Present the stretch of entries from the start through the line containing "Action: (x=106, y=1165)" as a Markdown table with the columns No. and Text, one numbered row per line. Skip blank lines and leave the pictures out.

---

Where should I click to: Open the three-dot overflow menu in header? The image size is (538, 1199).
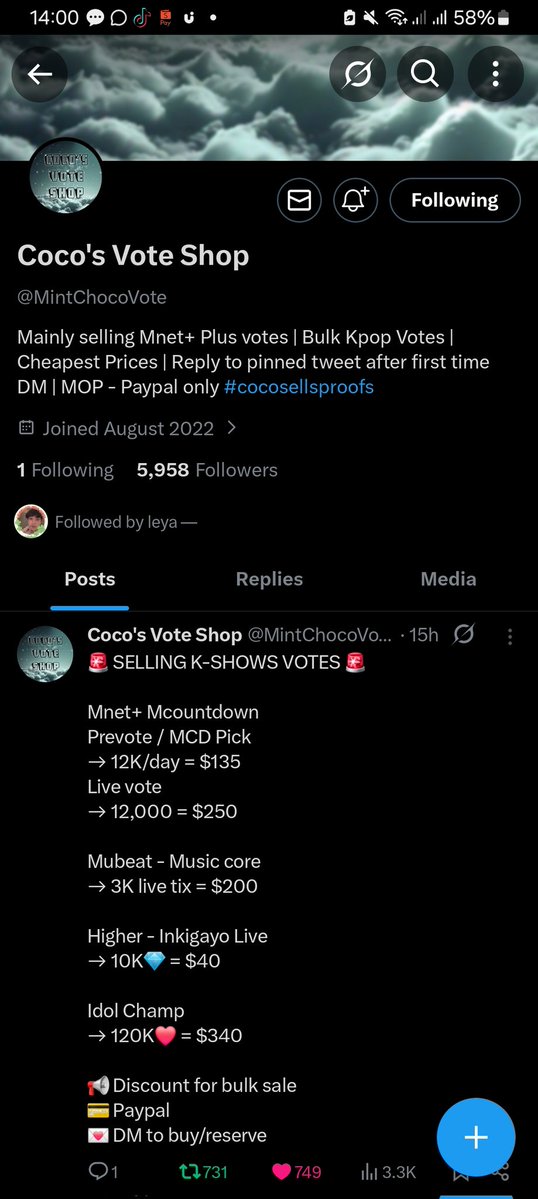point(495,74)
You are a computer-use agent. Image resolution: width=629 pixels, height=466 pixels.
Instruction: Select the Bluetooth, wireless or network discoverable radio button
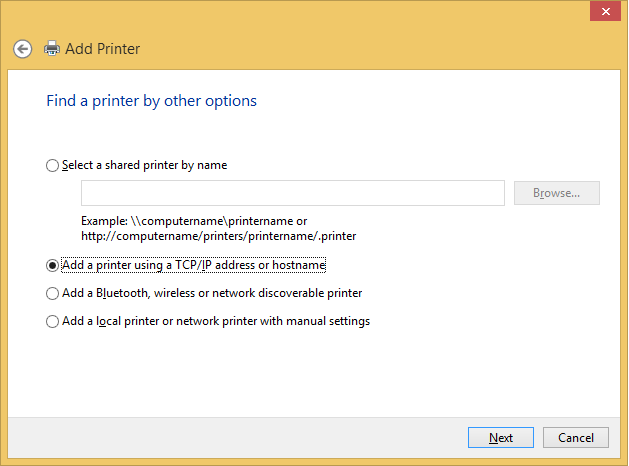[53, 294]
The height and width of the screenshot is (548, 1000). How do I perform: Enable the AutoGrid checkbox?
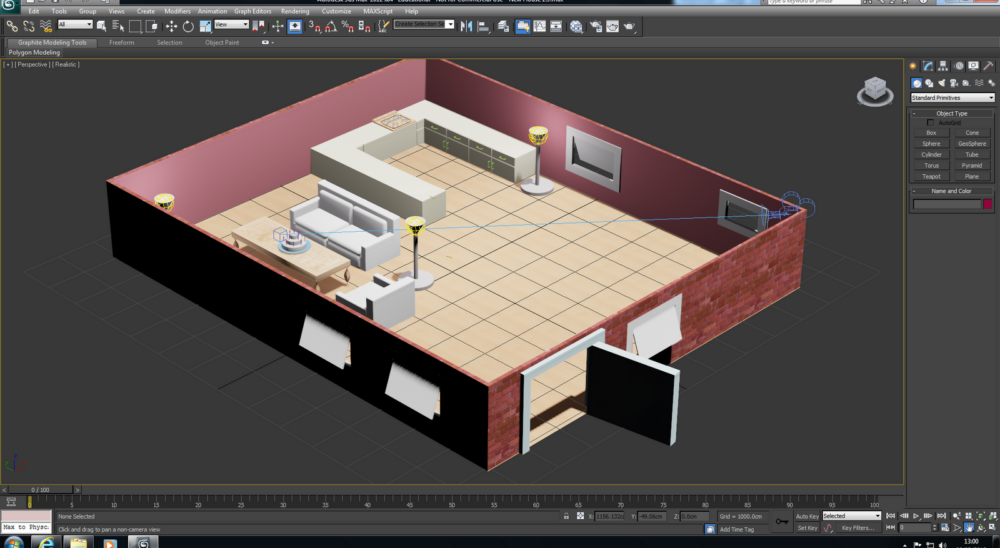coord(931,123)
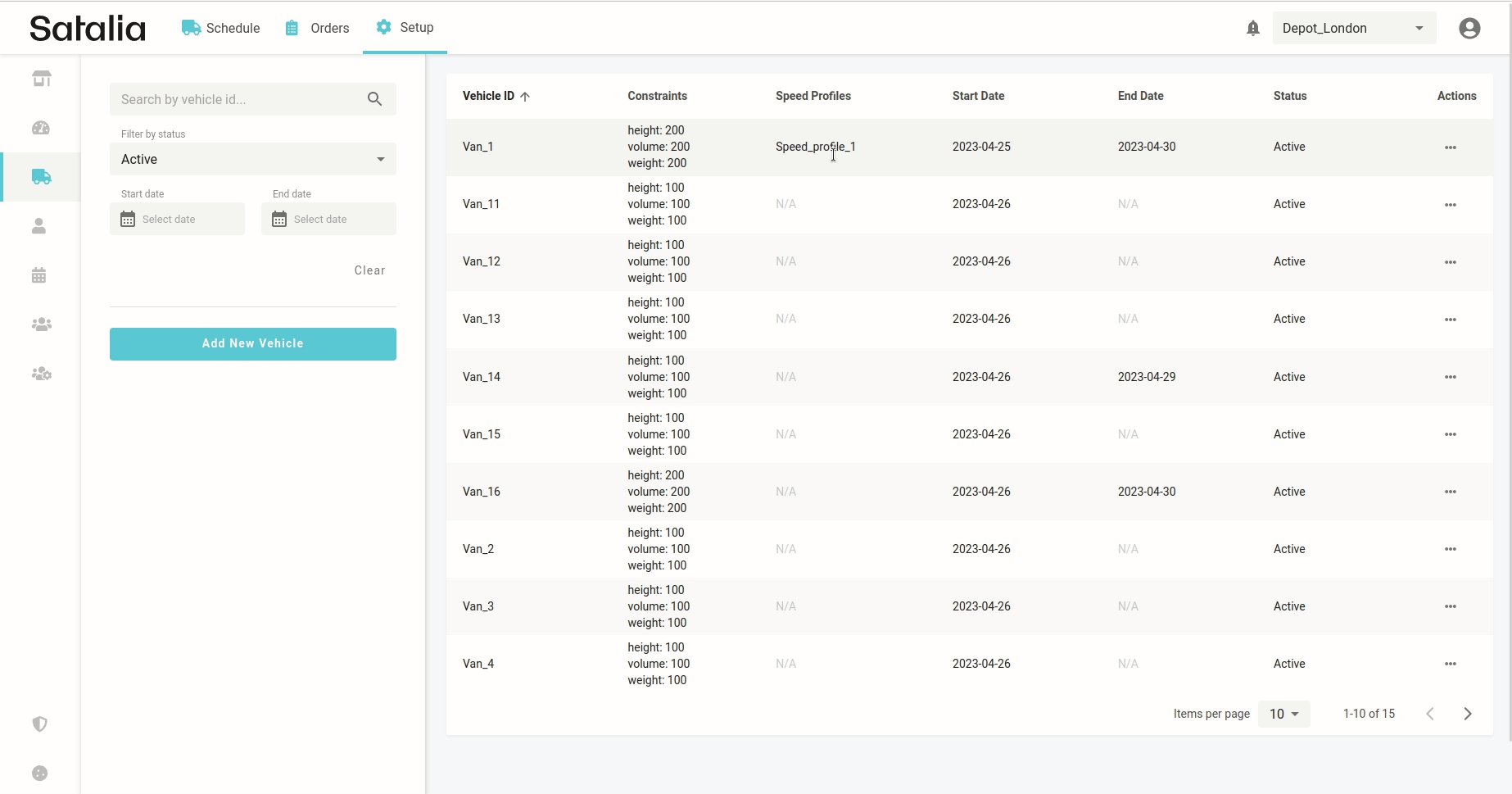Change the items per page dropdown
Screen dimensions: 1512x794
[x=1283, y=714]
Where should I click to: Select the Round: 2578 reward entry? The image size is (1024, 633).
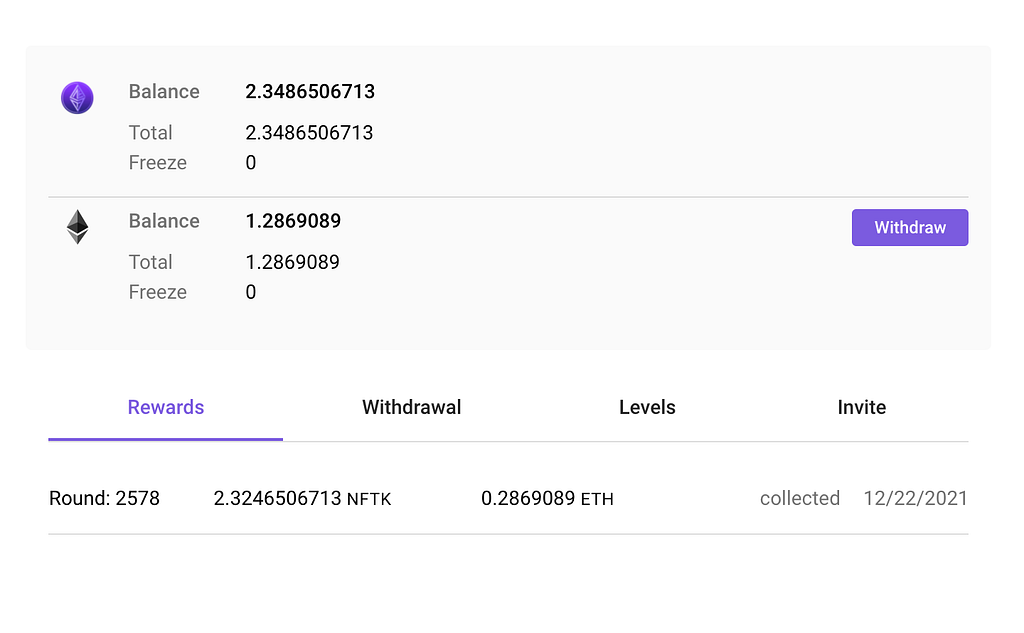pyautogui.click(x=508, y=498)
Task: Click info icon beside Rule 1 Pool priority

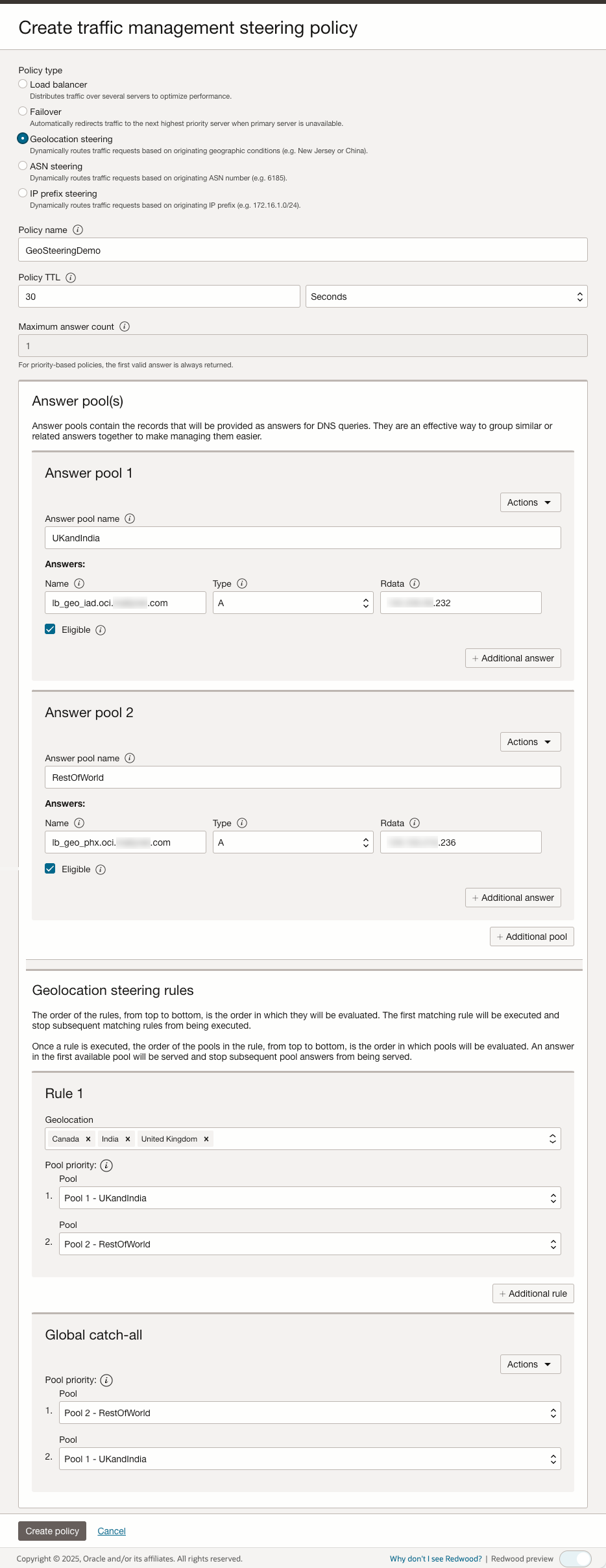Action: (x=106, y=1165)
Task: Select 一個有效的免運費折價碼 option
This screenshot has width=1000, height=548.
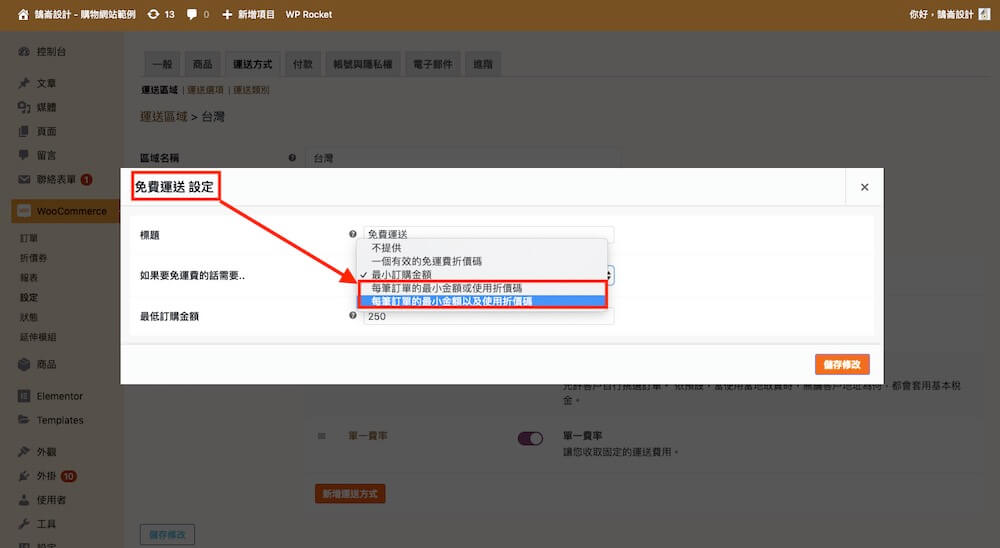Action: (x=426, y=260)
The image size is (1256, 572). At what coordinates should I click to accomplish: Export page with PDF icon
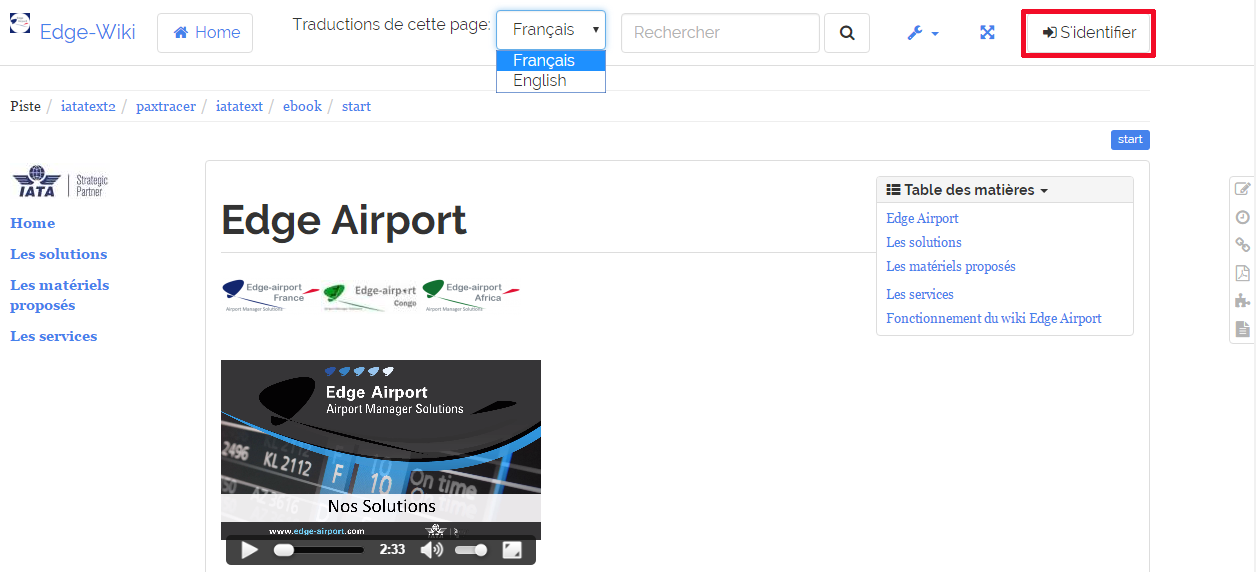(x=1242, y=273)
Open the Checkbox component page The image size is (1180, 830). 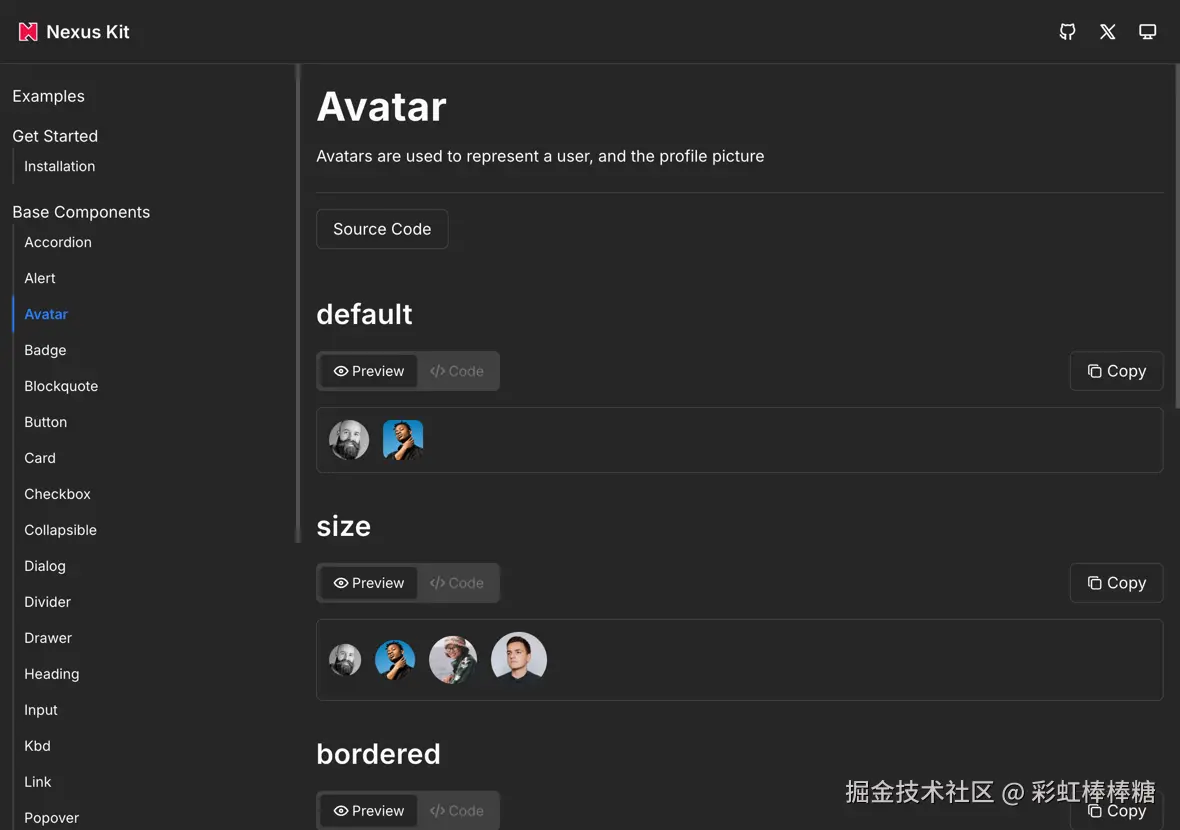pos(57,494)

---

Answer to this problem:
| No. | Text |
|---|---|
| 1 | Where should I click to: Open the three-dot overflow menu in header? The image size is (538, 1199). |
| 2 | point(495,74) |
| 3 | You are a computer-use agent. Image resolution: width=629 pixels, height=466 pixels. |
| 4 | Instruction: Select the Bluetooth, wireless or network discoverable radio button |
| 5 | [53, 294] |
| 6 | The height and width of the screenshot is (548, 1000). How do I perform: Enable the AutoGrid checkbox? |
| 7 | coord(931,123) |
| 8 | Change the items per page dropdown |
| 9 | Screen dimensions: 1512x794 |
| 10 | [x=1283, y=714] |
| 11 | Where should I click to: Select the Round: 2578 reward entry? The image size is (1024, 633). |
| 12 | pyautogui.click(x=508, y=498) |
| 13 | Task: Click info icon beside Rule 1 Pool priority |
| 14 | Action: (x=106, y=1165) |